I wanted to post this as a comment but since I wanted to include some code I couldn't, given the 600 characters limit. This is the cleanest solution I have managed to find, although it does not include all the info to create the columns on the enum, which is my goal. I have translated every field to make it easier to follow. I am not showing some code which has an obvious use (in particular the implementations of the other custom attributes and their static methods to retrieve the metadata, assume that it works).
This gets the job done, but I would ideally like to include the information stored in the strings "instancesXExpString " and "totalInstancesString" in the Autocalculated attribute, which currently only marks the columns that have such a string.

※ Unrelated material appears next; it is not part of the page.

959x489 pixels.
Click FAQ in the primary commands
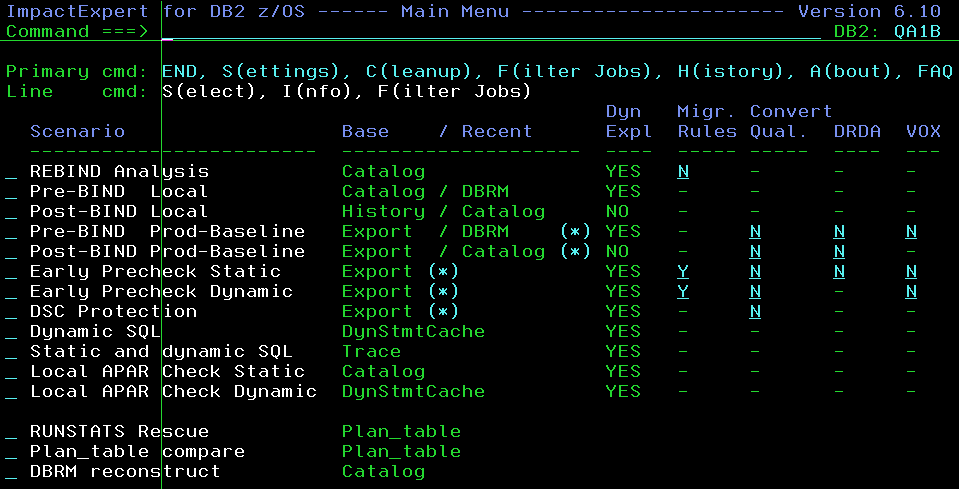934,72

This is what I have been unable to do and what, I believe, cannot be easily accomplished via subclassing -although it is an ingenious approach, I must say.
Thanks for the two prompt replies, btw.
And without any further ado, lets get to the code:
// Form in which the DataGridView, its underlying DataTable and hence the enumeration are:
public partial class MainMenu : Form {
(...)
DataTable dt_expTable;
//Enum that should have all the info on its own... but does not:
public enum e_columns {
[TypeAttribute(typeof(int))]
Experiments = 0,
[TypeAttribute(typeof(decimal))]
Probability,
[DescriptionAttribute("Samples / Exp.")]
[TypeAttribute(typeof(int))]
SamplesXExperiment,
[DescriptionAttribute("Instances / Sample")]
[TypeAttribute(typeof(int))]
InstancesXSample,
[DescriptionAttribute("Instances / Exp.")]
[TypeAttribute(typeof(int))]
[Autocalculated()]
InstancesXExp,
[DescriptionAttribute("Total Instances")]
[TypeAttribute(typeof(long))]
[Autocalculated()]
Total_Instances
};
//These are the two strings
string instancesXExpString = "[" + DescriptionAttribute.obtain(e_columns.SamplesXExperiment) + "] * [" + DescriptionAttribute.obtain(e_columns.InstancesXMuestra) + "]";
string totalInstancesString = "[" + DescriptionAttribute.obtain(e_columns.InstancesXExp) + "] * [" + DescriptionAttribute.obtain(e_columns.Experiments) + "]";
public MainMenu() {
InitializeComponent();
(...)
}
private void MainMenu_Load(object sender, EventArgs e) {
(...)
// This is the neat foreach I refered to:
foreach (e_columns en in Enum.GetValues(typeof(e_columnas))) {
addColumnDT(en);
}
}
private void addColumnDT(Enum en) {
//*This is a custom static method for a custom attrib. that simply retrieves the description string or
//the standard .ToString() if there is no such attribute.*/
string s_columnName = DescriptionAttribute.obtain(en);
bool b_typeExists;
string s_calculusString;
Type TypeAttribute = TypeAttribute.obtain(en, out b_typeExists);
if (!b_typeExists) throw (new ArgumentNullException("Type has not been defined for one of the columns."));
if (isCalculatedColumn(DescriptionAttribute.obtain(en))) {
s_calculusString = calcString(en);
dt_expTable.Columns.Add(s_columnName, TypeAttribute, s_calculusString);
} else {
dt_expTable.Columns.Add(s_columnName, TypeAttribute);
}
}
private string calcString(Enum en) {
if (en.ToString() == e_columns.InstancessXExp.ToString()) {
return instancesXExpString;
} else if (en.ToString() == e_columns.Total_Samples.ToString()) {
return totalInstancesString;
} else throw (new ArgumentException("There is a column with the autocalculated attribute whose calculus string has not been considered."));
}
(...)
}
I hope this piece of code clarifies the situation and what I am trying to do.